● Goals:
1: Answer these questions from the passage about Otsuchi:
(a) On what date did the earthquake, tsunami and fires strike Otsuchi?
(b) How old is the town of Otsuchi?
(c) What was the Mission District built on?
2: Duplicate the passage about Otsuchi word for word, starting at "A Message to" and ending at "destroyed her town.".

● Source passage:
■ ■ ■ ■ ■

A Message to the Mission in Japan’s Disaster

Our host and her daughter visiting the remains of city hall, where she had worked, were overcome by grief. "I have driven by hundreds of times, but, this is the first time I put my feet here. I can feel the souls of my friends." This photo was taken two years after the tsunami destroyed her town.

I was welcomed to Otsuchi by Ken Sasaki, a man with an unforgettable smile. His small, 800-year-old Japanese town was practically destroyed by the earthquake, tsunami and fires of March 11, 2011.

In spite of the devastation of a year and a half ago, Ken was open and welcoming.

“Ken what do you need right now?” I asked.

He smiled and replied, “Rest, I’d like to sleep — a lot.” He paused. “Oh yes and beer.” Clearly Ken was a Mission kind of guy.

Since his English was nearly perfect I was certain I’d found the right place to start my journey. I asked the central question, “Ken, my hometown, San Francisco, sits on top of several earthquake faults. The Mission District, where I live, was built on sand dunes, streams and lakes. Our neighborhood is vulnerable to earthquakes. Our concern isn’t, if we are going to have an earthquake but when we are going to have the big one and what we should be thinking about in the meantime. So, Ken, thinking back over your experiences of the past year and three quarters, what recommendations would you give my neighbors in the Mission?”

I was amazed by his response.

Ken was speechless. His eyes watered and he said, “I can’t….I just don’t know. It’s too soon.” His reticence, not limited by wit, seems to have been stalled by the consideration that a catastrophe like Otsuchi’s could happen again to anyone anywhere. If Ken had trouble considering the topic of advice, I knew the rest of this wonderful little community would be silent. I had to find another way to hear Otsuchi’s message to the Mission.

■ ■ ■ ■ ■

(Element and text location data)
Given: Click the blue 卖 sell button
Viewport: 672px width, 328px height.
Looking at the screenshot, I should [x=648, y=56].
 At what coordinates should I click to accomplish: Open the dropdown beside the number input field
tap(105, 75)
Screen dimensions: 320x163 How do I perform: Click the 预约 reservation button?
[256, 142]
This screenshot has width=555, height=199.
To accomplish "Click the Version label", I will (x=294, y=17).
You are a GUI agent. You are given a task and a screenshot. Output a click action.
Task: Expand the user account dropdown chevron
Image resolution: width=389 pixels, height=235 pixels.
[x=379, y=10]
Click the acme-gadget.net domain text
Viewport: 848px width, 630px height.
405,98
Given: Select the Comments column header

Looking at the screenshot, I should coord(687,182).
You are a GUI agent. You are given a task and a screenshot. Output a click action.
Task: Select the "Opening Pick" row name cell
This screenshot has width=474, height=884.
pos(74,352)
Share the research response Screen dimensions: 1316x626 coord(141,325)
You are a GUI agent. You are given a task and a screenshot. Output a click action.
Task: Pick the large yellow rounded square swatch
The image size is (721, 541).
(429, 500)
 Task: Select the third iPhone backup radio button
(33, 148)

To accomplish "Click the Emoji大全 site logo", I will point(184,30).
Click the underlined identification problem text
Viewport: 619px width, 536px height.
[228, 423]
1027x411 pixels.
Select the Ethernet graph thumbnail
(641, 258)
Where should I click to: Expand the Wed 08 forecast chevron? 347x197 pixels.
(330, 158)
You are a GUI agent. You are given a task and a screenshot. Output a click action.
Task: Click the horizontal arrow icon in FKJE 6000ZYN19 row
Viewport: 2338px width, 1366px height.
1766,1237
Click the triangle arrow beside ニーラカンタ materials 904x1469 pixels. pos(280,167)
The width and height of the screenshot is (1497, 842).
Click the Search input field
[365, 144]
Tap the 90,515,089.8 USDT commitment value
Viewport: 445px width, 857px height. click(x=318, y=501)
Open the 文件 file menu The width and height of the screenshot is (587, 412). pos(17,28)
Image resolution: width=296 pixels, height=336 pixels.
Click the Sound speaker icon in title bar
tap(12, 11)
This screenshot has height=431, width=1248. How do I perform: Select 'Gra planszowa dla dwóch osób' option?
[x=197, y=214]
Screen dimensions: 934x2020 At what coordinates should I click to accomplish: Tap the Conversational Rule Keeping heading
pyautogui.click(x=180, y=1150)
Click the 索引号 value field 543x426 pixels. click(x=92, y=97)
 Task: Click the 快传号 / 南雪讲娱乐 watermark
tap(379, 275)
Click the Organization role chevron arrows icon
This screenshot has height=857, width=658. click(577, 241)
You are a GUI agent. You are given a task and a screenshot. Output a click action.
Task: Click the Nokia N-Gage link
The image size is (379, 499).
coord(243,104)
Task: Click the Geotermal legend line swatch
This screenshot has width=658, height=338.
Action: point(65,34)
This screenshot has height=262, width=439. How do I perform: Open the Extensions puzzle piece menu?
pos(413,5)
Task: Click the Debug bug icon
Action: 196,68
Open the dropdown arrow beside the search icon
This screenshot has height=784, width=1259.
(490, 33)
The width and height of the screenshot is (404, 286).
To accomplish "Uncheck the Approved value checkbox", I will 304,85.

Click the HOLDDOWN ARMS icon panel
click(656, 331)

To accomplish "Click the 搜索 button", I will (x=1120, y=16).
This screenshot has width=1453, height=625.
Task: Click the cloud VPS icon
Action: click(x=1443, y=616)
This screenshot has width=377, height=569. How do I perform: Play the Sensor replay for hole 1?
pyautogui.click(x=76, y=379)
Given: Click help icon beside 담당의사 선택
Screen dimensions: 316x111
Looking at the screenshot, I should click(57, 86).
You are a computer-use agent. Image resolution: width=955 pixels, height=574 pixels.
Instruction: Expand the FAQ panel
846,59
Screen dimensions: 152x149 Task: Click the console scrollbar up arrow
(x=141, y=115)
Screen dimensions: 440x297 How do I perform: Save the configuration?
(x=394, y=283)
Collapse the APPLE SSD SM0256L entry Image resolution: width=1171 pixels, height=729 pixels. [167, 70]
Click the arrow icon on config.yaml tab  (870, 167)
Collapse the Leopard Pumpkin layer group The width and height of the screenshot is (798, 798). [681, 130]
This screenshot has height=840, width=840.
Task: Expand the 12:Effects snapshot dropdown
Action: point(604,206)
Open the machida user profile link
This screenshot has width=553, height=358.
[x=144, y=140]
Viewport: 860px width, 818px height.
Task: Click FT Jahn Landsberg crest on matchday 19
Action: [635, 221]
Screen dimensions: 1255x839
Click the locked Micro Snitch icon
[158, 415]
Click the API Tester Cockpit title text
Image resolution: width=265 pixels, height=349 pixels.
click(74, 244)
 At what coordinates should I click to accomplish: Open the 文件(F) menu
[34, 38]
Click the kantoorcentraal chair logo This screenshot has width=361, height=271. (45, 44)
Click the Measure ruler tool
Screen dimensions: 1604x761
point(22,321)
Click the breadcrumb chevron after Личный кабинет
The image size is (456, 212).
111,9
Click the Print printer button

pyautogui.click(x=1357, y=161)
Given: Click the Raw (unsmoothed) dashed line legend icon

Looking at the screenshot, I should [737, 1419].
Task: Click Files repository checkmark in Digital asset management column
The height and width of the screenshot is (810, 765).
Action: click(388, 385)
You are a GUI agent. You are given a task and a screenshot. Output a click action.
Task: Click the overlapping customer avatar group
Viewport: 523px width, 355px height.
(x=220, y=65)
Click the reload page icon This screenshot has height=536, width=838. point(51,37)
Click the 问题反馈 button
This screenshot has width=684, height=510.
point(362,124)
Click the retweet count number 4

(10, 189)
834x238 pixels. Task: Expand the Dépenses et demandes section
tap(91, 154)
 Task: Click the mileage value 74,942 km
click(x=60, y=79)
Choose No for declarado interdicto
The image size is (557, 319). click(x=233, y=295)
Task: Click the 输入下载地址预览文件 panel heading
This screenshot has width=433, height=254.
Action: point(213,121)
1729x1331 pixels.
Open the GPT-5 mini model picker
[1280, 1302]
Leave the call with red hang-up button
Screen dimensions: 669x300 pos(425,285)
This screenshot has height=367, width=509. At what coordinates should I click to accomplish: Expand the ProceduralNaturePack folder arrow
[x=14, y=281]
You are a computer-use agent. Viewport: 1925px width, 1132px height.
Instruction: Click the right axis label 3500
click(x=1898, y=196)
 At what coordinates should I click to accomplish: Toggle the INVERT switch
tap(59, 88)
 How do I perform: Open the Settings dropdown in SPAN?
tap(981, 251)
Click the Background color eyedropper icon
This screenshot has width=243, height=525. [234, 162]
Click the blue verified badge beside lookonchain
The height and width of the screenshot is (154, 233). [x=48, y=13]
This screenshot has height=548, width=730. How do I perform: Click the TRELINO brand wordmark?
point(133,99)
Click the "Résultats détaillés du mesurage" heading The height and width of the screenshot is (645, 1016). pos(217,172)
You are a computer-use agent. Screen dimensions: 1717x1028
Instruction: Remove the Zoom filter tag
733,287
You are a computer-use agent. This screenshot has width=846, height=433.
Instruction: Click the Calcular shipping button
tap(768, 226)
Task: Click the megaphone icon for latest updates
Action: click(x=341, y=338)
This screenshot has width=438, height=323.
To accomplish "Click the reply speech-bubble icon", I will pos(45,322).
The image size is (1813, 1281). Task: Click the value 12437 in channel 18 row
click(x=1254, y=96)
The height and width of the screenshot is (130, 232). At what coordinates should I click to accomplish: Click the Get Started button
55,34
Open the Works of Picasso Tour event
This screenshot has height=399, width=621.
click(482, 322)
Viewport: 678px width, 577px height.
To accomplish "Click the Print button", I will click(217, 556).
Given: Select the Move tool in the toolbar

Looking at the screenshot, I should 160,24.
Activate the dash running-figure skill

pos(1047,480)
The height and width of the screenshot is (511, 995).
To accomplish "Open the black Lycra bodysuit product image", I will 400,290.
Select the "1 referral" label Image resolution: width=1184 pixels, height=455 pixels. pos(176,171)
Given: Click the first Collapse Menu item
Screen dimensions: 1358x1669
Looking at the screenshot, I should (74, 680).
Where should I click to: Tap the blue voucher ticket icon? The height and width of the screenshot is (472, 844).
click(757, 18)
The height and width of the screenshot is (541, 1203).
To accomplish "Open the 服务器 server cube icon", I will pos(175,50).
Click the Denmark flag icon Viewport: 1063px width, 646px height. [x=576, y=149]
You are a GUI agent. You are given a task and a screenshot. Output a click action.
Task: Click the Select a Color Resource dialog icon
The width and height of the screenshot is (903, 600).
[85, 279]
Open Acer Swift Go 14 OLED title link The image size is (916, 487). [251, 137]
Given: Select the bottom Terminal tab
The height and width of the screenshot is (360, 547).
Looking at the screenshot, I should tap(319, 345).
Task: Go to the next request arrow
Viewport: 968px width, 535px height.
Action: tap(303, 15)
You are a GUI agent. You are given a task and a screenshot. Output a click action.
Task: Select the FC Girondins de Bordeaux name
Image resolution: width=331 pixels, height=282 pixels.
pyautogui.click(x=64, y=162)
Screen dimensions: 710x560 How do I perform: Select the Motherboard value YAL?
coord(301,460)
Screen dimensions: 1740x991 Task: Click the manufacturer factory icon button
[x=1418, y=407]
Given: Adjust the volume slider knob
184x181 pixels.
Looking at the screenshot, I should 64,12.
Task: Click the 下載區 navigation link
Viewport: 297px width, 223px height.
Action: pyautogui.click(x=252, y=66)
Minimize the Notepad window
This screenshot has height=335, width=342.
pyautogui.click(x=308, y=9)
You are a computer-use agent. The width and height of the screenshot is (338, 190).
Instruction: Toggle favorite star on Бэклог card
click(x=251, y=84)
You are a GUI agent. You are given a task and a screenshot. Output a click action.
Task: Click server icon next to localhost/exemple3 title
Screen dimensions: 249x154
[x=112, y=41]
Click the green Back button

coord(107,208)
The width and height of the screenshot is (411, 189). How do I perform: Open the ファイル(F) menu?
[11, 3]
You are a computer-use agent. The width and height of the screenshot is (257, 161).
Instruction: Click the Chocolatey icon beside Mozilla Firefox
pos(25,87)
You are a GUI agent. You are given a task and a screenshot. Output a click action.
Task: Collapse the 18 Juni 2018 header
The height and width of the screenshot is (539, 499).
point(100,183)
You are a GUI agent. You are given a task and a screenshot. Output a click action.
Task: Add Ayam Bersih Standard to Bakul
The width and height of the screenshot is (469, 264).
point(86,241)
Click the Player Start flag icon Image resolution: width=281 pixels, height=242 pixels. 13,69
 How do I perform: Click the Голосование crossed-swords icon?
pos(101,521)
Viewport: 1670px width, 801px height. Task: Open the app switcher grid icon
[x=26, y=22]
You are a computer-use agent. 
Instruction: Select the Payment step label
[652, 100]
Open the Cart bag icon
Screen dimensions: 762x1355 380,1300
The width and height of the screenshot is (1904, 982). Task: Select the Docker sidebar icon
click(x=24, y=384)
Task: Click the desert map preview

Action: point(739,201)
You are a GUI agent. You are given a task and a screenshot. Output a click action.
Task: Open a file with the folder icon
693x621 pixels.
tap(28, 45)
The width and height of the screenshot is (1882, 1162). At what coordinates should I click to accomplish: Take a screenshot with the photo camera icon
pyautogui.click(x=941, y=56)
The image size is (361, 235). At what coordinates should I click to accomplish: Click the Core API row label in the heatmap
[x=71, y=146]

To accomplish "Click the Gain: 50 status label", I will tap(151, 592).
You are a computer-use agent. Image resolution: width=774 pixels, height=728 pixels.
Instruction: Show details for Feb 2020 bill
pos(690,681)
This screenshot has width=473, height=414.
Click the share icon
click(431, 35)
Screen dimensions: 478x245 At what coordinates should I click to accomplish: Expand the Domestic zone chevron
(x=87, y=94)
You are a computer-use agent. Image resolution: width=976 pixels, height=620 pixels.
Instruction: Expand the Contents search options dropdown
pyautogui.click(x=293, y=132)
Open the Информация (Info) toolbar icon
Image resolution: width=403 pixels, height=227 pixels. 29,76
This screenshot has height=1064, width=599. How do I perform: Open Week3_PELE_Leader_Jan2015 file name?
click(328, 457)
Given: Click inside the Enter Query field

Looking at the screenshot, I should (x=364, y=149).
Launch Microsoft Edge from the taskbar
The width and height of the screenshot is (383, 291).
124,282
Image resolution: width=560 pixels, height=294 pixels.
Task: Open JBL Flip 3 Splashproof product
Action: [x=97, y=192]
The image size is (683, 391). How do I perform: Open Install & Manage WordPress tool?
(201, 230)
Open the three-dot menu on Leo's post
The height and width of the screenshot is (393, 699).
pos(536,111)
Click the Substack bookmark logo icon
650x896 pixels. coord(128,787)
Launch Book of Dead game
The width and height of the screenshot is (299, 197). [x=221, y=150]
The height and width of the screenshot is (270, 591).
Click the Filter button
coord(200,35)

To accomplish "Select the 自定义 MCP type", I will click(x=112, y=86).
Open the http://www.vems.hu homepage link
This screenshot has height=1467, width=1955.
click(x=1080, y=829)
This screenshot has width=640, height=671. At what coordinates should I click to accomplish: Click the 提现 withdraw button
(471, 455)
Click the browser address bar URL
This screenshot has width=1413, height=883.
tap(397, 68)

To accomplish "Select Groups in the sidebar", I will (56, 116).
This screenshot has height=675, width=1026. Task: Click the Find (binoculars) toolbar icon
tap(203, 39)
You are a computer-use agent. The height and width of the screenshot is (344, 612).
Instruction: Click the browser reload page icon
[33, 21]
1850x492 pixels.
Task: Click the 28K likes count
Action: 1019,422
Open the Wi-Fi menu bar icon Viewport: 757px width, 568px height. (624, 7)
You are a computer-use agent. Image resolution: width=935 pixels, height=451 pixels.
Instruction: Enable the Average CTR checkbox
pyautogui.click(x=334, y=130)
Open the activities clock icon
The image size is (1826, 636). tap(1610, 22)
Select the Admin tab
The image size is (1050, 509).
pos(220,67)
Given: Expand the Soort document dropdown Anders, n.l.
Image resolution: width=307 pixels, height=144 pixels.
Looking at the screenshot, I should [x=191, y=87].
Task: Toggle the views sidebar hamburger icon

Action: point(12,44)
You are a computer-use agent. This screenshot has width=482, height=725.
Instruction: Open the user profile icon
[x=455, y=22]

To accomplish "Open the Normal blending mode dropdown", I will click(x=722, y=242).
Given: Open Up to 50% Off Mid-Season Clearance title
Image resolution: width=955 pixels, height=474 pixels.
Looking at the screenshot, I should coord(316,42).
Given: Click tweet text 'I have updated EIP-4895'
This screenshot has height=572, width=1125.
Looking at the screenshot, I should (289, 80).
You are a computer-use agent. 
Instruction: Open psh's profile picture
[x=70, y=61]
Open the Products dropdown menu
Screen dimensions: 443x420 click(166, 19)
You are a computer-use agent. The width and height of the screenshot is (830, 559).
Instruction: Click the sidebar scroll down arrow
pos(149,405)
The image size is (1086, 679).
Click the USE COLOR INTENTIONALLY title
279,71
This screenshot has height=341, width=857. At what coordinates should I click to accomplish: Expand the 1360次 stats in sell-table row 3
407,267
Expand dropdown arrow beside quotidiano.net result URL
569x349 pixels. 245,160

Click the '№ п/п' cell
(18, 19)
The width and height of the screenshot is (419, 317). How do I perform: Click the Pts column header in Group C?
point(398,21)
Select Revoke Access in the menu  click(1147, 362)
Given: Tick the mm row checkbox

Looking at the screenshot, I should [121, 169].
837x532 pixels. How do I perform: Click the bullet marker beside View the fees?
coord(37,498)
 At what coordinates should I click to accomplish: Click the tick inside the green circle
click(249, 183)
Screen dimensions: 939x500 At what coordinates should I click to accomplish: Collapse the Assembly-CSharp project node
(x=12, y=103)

■ ■ ■ ■ ■

● Answers by task:
1:
(a) March 11, 2011
(b) 800 years old
(c) Sand dunes, streams and lakes

2:
A Message to the Mission in Japan’s Disaster

Our host and her daughter visiting the remains of city hall, where she had worked, were overcome by grief. "I have driven by hundreds of times, but, this is the first time I put my feet here. I can feel the souls of my friends." This photo was taken two years after the tsunami destroyed her town.